Cidades

Saber amazônico: tacacazeiras são agora patrimônio cultural do Brasil

No fim da tarde, em uma boa cuia, um tacacá servido quentinho, nas cidades amazônicas, é um prato indispensável. Feita de produtos da mandioca, camarão seco e jambu, a planta do tremor, a iguaria tem origem indígena e é preparada pelas tacacazeiras. Agora, o ofício dessas cozinheiras, guardiãs da receita, foi considerado patrimônio cultural do país pelo Instituto do Patrimônio Histórico e Cultural Nacional (Iphan).

Em geral, as receitas de tacacá têm os segredos de família passados de geração em geração. Cada uma tem seu jeito de equilibrar alcalinidade da goma e acidez do tucupi, temperados com chicória, alfavaca e até alho, variando em cada barraca.

A partir do registro como patrimônio, agora cabe ao Iphan a elaboração de um plano de salvaguarda para esse bem. Sendo assim, a medida deve incluir formas de divulgação gastronômica, gestão dos pequenos negócios, acesso a matérias primas e melhoria dos pontos de venda.

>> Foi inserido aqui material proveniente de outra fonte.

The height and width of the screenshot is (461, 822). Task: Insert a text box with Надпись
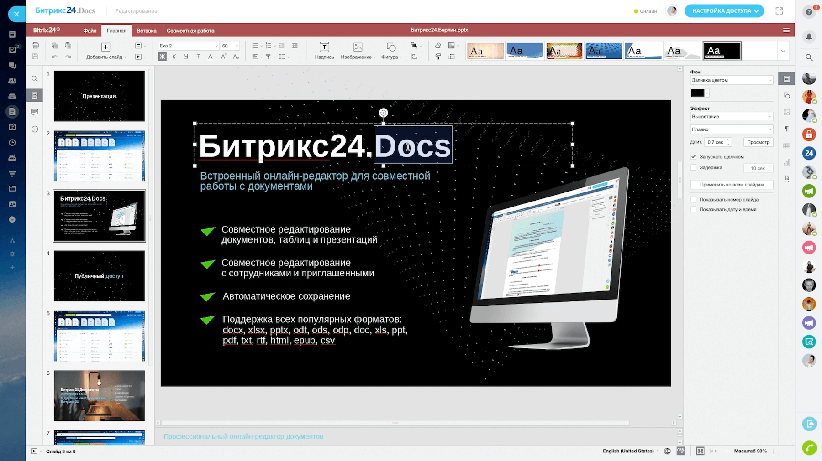pos(324,51)
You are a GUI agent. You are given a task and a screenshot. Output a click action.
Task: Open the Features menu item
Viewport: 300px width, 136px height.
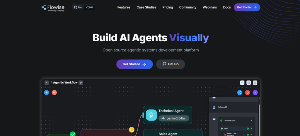pyautogui.click(x=124, y=7)
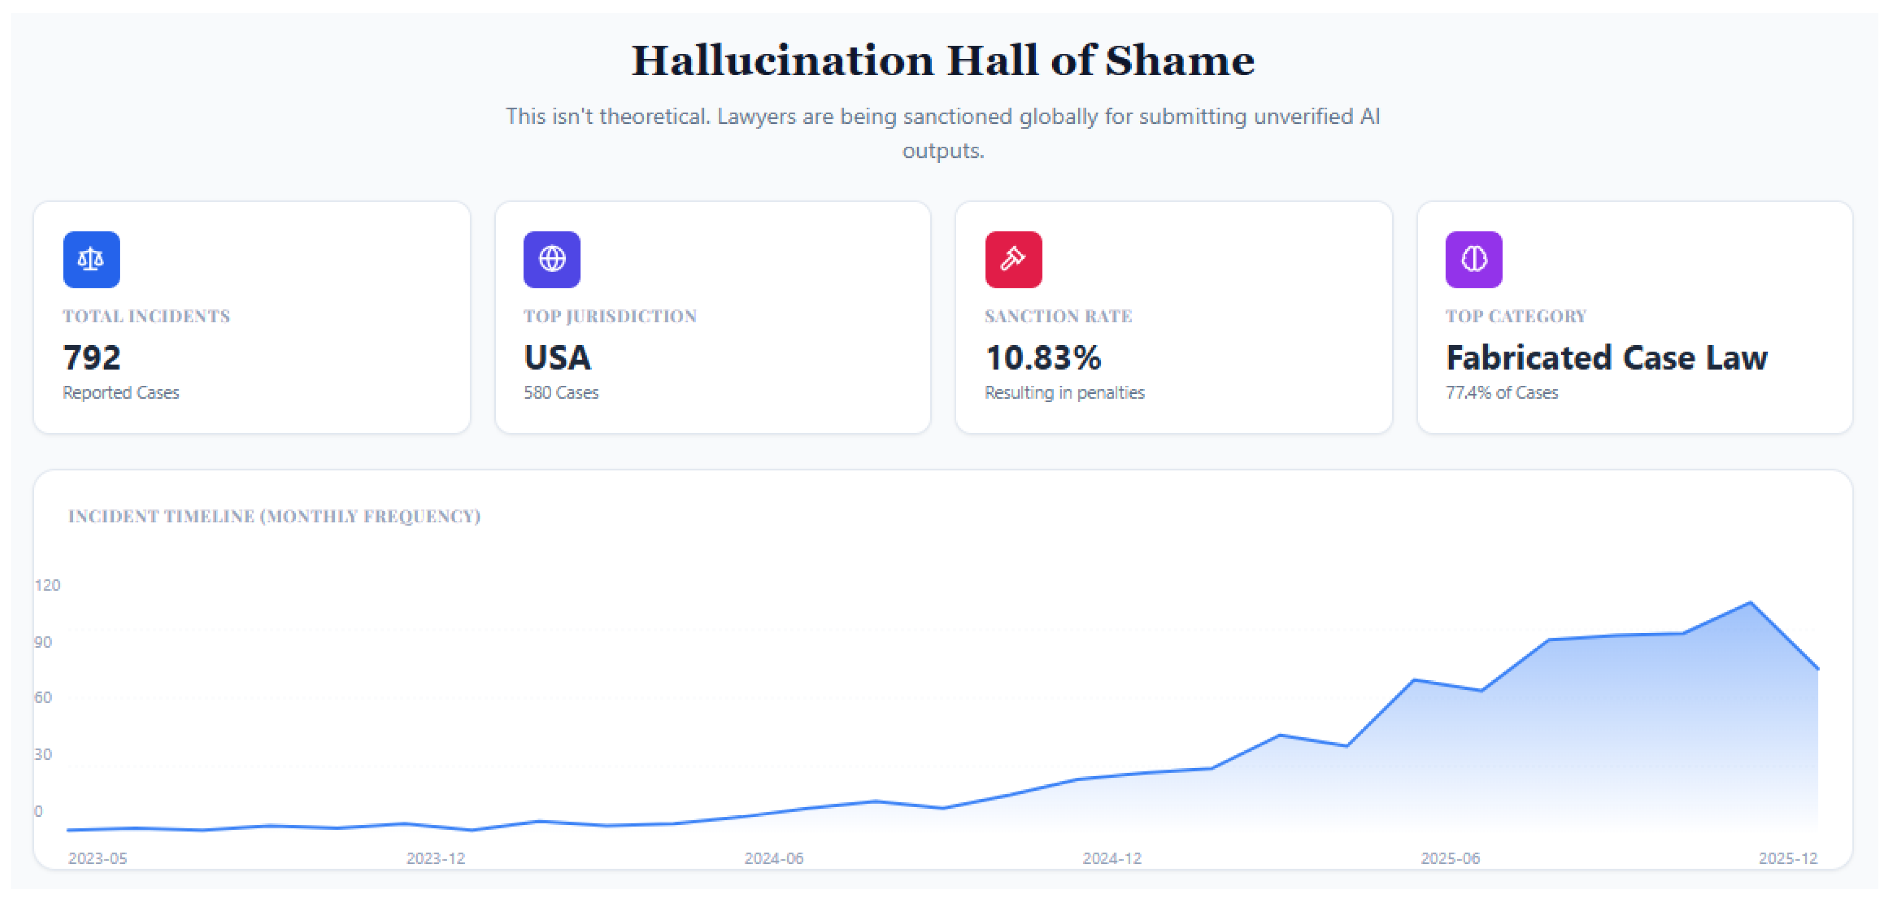Image resolution: width=1886 pixels, height=897 pixels.
Task: Click the highest peak on the timeline chart
Action: point(1750,603)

Com 71 anos, tia Naza, de Manaus, conta que aprendeu a fazer o prato com a avó e a mãe. Faz 15 anos que a venda do produto é sua principal fonte de renda.

Orgulho

“O tacacá sempre existiu na minha vida, eu vendia no fim da tarde, depois do trabalho, em frente de casa. Formei dois netos advogados, dois médicos e um jornalista”, contou Maria de Nazaré. “Todos me ajudaram a servir o tacacá na banquinha”, lembrou. Nazaré esteve em Brasília esta semana e participou de reunião do Iphan onde comemorou a decisão. “Ser tacacazeira é ter orgulho dos nossos ingredientes únicos. A culinária amazônica é viva, potente e merece como resultado, se celebrada”, afirmou.

Dessa forma, com o passar dos anos, o caldo de tacacá aceitou variações. É servido com caranguejo, pipoca e até na versão vegana, com palmito ou azeitona. Também não é necessário mais procurar uma barraca na rua para sorver. Aplicativos entregam o prato em qualquer lugar.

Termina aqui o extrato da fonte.